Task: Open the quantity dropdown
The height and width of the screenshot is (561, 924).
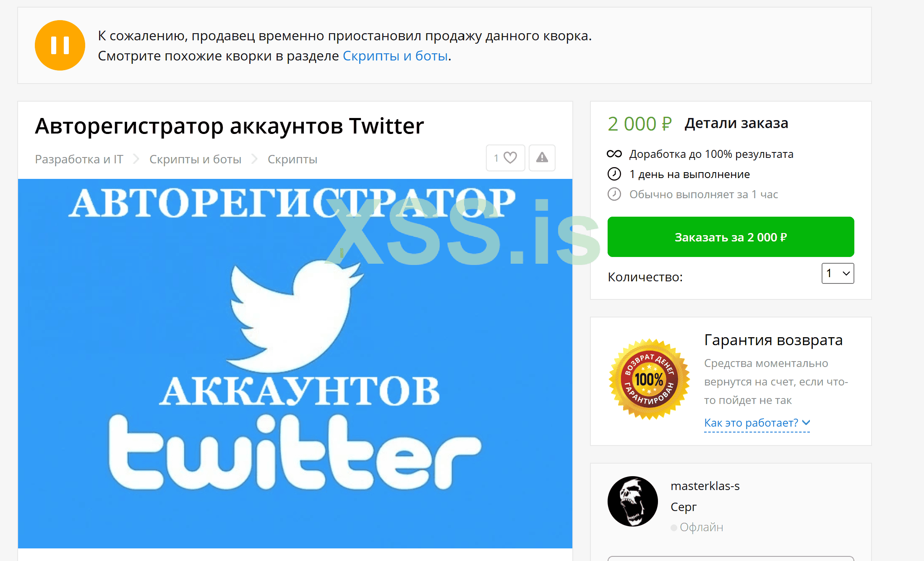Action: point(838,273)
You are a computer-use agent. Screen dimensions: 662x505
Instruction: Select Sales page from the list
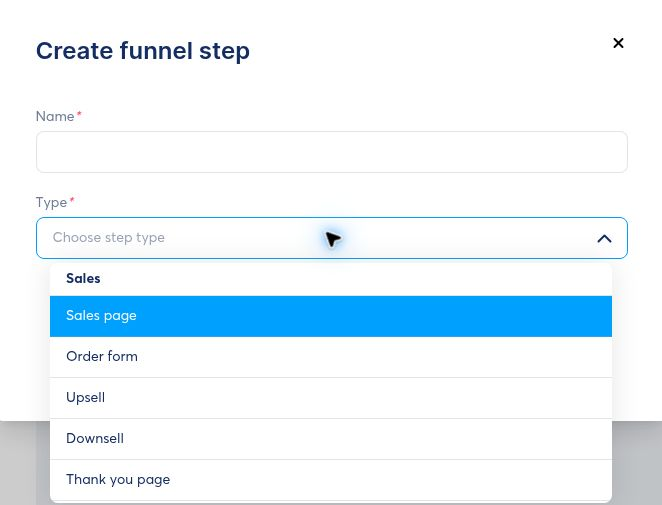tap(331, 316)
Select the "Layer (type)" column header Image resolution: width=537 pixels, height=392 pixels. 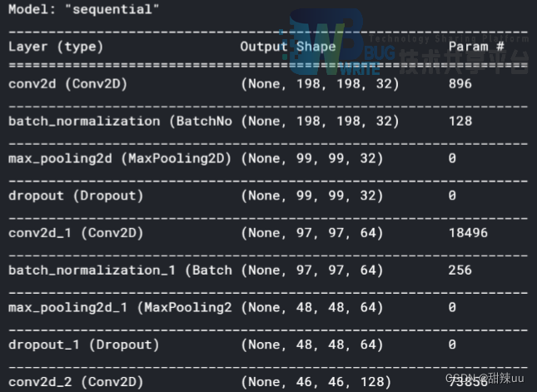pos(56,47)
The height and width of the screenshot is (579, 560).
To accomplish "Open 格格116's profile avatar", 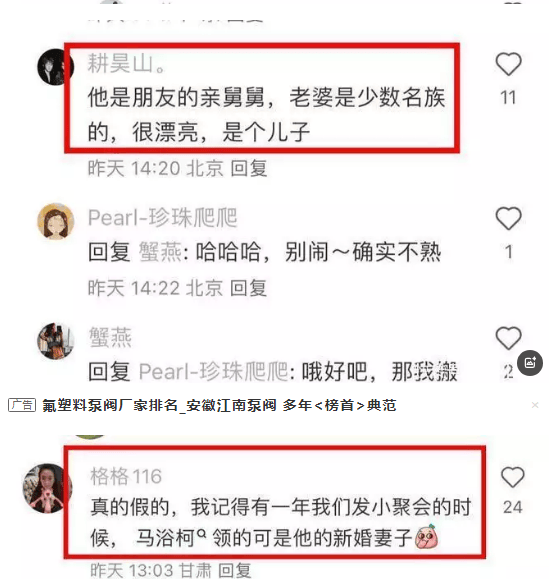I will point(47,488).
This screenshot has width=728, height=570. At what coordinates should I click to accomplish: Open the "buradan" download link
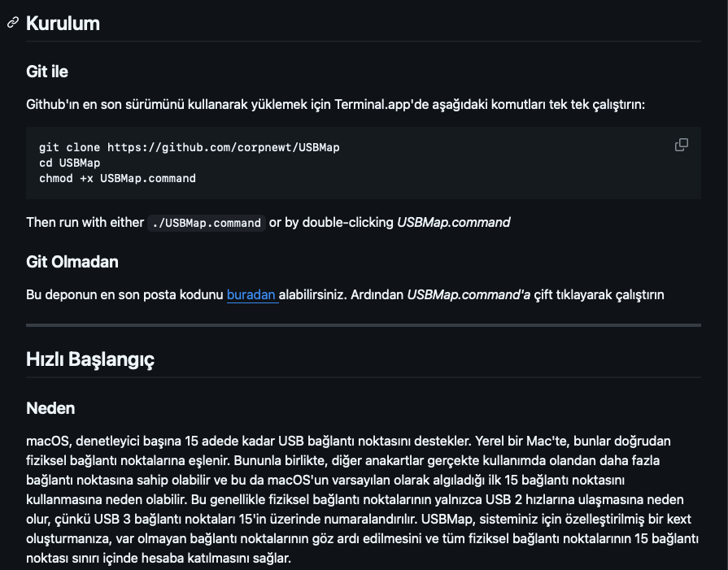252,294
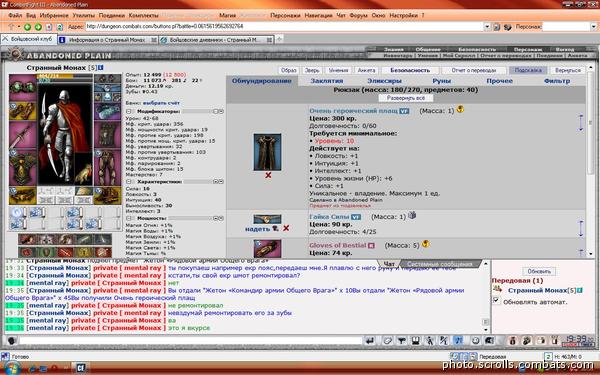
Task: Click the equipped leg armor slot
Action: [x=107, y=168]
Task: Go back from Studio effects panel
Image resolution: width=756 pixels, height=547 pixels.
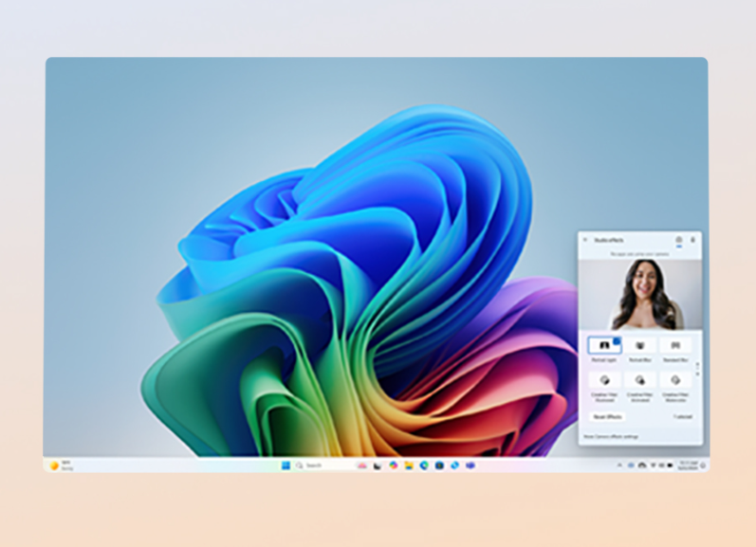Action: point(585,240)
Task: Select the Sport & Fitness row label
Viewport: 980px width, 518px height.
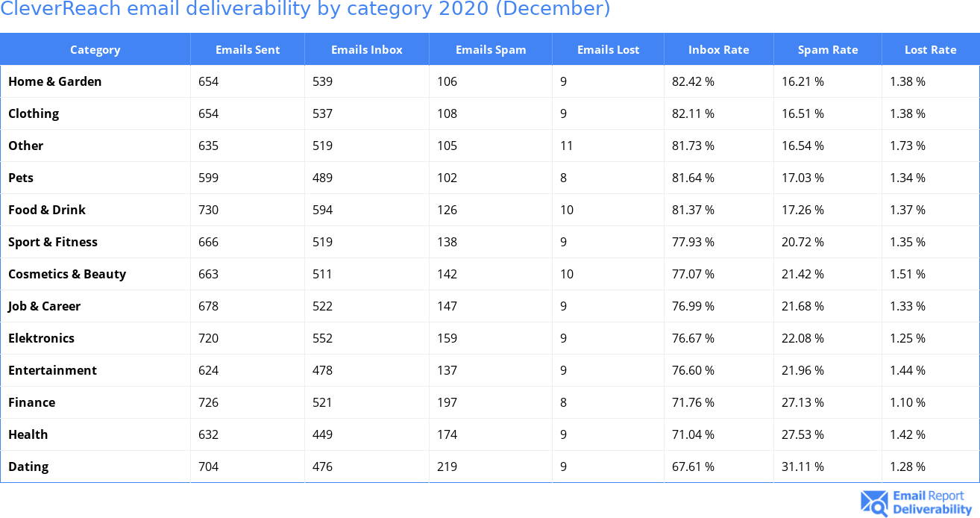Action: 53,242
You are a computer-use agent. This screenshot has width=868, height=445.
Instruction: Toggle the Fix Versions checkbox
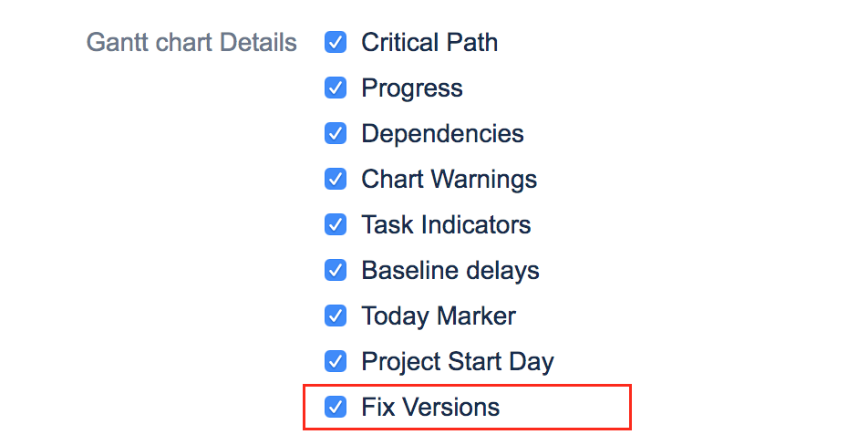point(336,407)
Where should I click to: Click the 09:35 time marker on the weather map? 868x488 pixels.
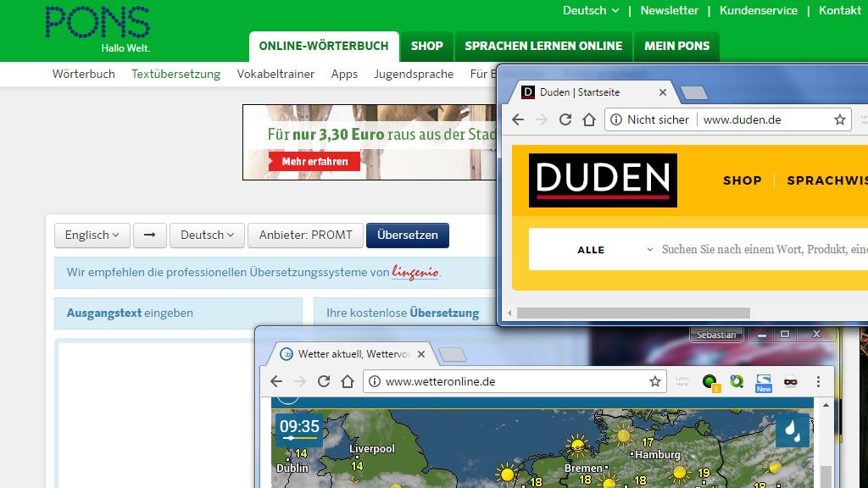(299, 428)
* * * *
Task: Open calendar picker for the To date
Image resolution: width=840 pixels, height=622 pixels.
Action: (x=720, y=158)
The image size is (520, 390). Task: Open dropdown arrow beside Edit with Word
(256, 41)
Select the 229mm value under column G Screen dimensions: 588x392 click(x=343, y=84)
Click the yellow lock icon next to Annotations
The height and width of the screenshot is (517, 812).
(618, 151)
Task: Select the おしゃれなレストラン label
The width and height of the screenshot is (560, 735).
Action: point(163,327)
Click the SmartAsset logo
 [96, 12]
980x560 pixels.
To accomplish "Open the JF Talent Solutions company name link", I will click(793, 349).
* * * *
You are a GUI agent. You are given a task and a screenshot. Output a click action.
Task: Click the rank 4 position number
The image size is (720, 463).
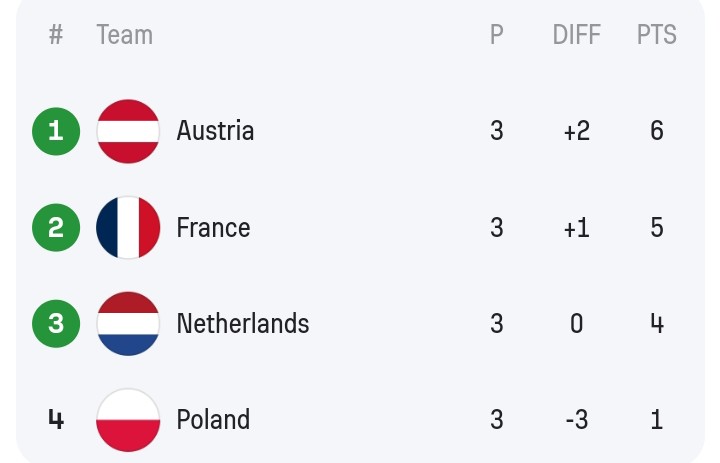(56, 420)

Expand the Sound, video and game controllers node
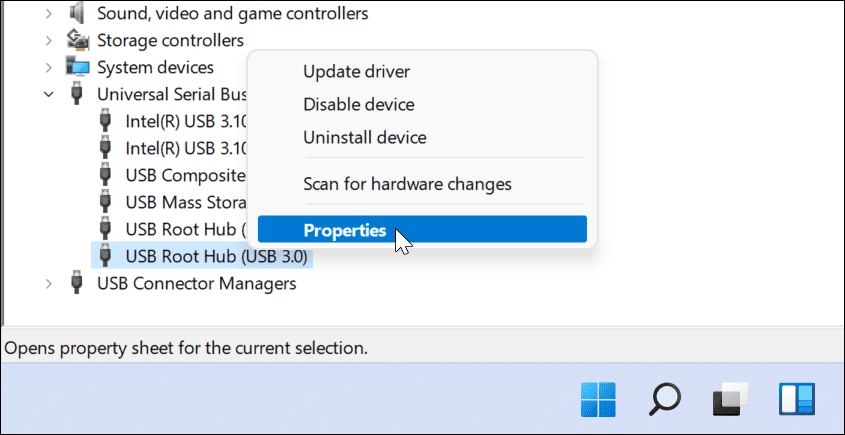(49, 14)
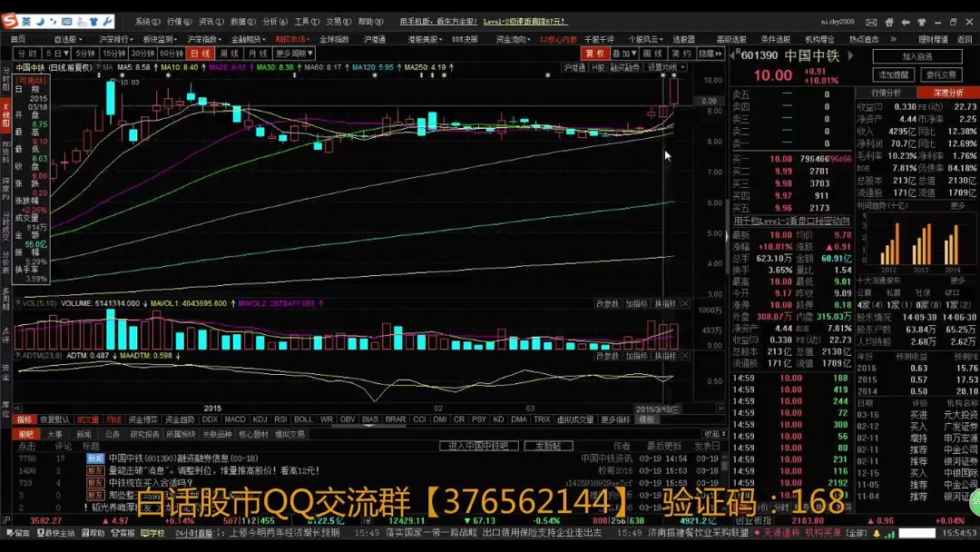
* * * *
Show a copy of each line from the data that includes the word "computer".

You are a computer-use agent. Screen dimensions: 662x505
You are a computer-use agent. This screenshot has width=868, height=445.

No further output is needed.